By Drop Site News

BEIRUT, Lebanon—When the Israeli military repeated its displacement order for the entire city of Tyre (Sour) in southern Lebanon at 4 p.m. on Wednesday, Ali Sleiman decided to head to the shore with his fishing poles to pass the time. Neither he nor his relatives and neighbors believed that their small corner of the city would be targeted by the Israeli military. A stretch of low-rise residential buildings that butt up against the Palestinian refugee camp of El-Buss, the area is primarily made up of working class residents, both Lebanese and Palestinian, along with displaced families from surrounding areas.

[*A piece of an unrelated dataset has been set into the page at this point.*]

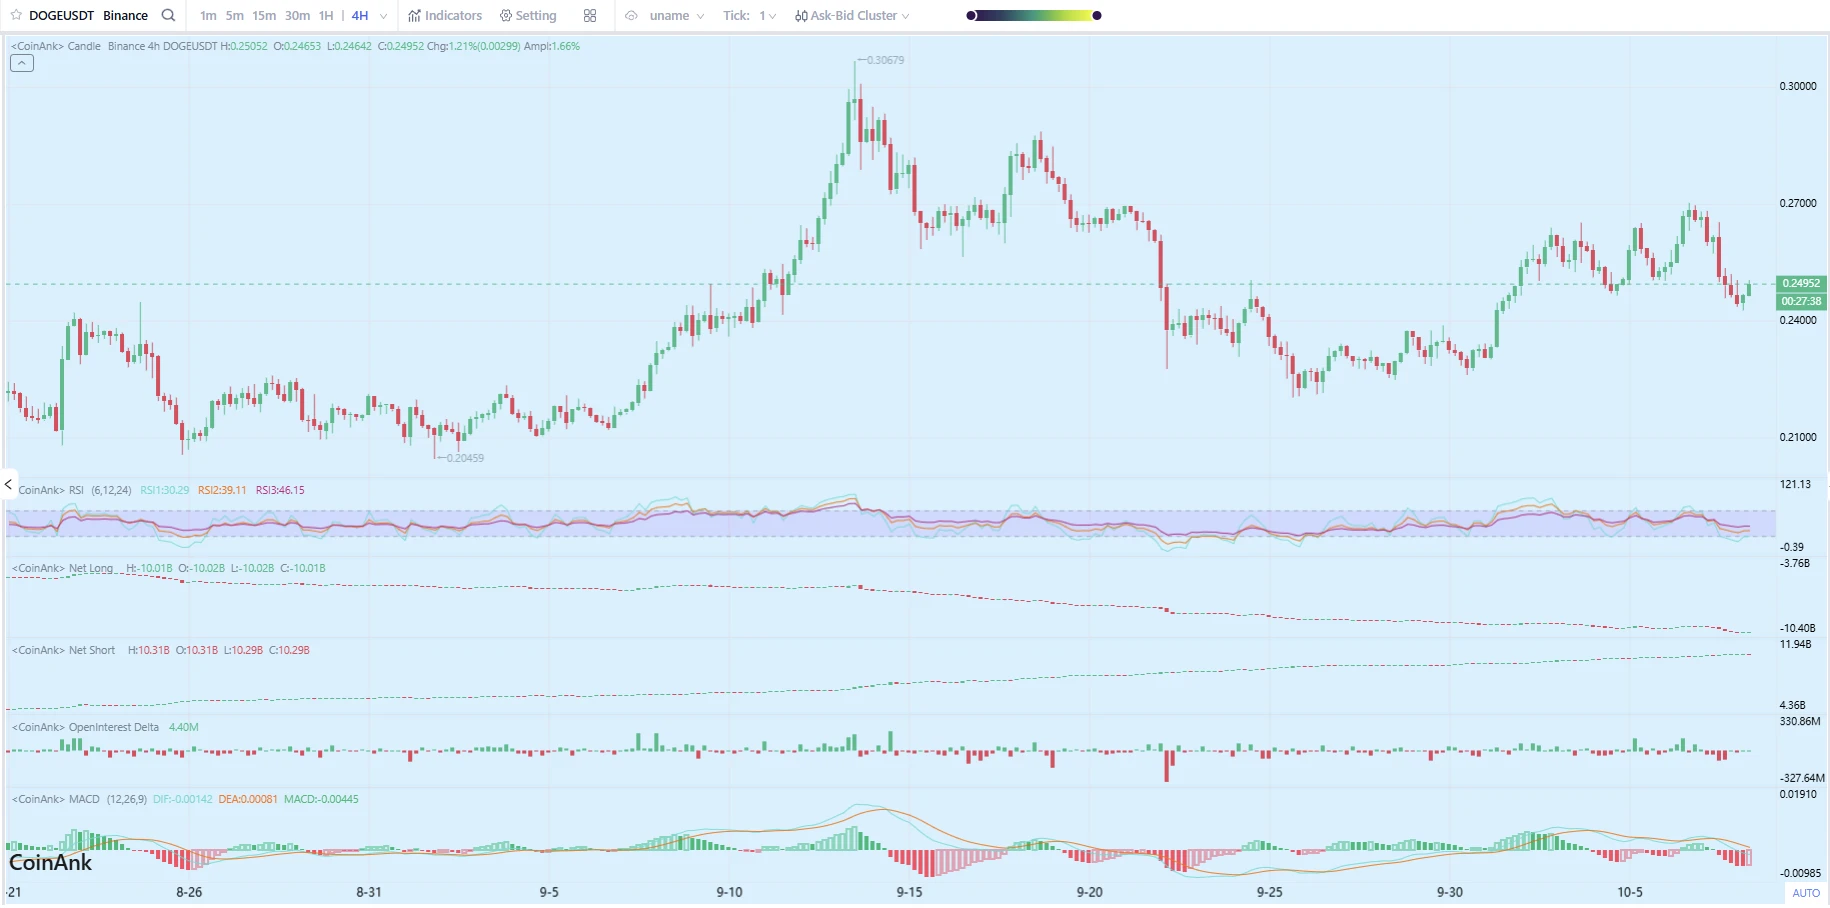Choose the 1H timeframe

pos(326,16)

The airstrike came an hour later, shaking the earth and sending a thunderous boom throughout the city. Sleiman saw the cloud of smoke rise above his neighborhood and immediately left his supplies by the shore and sped home on his motorcycle. It was a direct hit on his family building. The strike had left a crater in the earth so deep that groundwater had begun to fill it. He screamed and dug through the rubble until he found his 82-year-old mother writhing in pain, her leg badly mangled. His brother’s lifeless body lay close by.

“I went crazy. I started shouting at the first responders, asking them where they were taking him,” Sleiman told Drop Site, his voice hoarse from breathing in the acrid smoke and fumes the day before. The airstrike killed three people, including his brother, Fadel, and injured at least 17 others. The entire residential block was destroyed.

“He was loving and respectful and incredibly giving,” Suleiman said of his brother, who left behind a wife and five children. Suleiman described Fadel as a familiar face in Tyre’s port, where he fished and painted boats for a living. “He was always helping the poor, always smiling.”

The Israeli strike was one of at least fifteen that rained down on Tyre overnight Wednesday and into Thursday morning, according to Moussa Shaalan, a member of the Lebanese Civil Defense stationed in Tyre. His voice was fatigued after a long night of retrieving survivors and the dead from the rubble. The Israeli military issued warnings for some residential buildings at 3:30 a.m. local time; other houses, like Sleiman’s, were bombed without warning.

“It was the worst night since the start of the war, and this has been the worst war we have seen,” Khalil al-Zein, a local official, told Drop Site.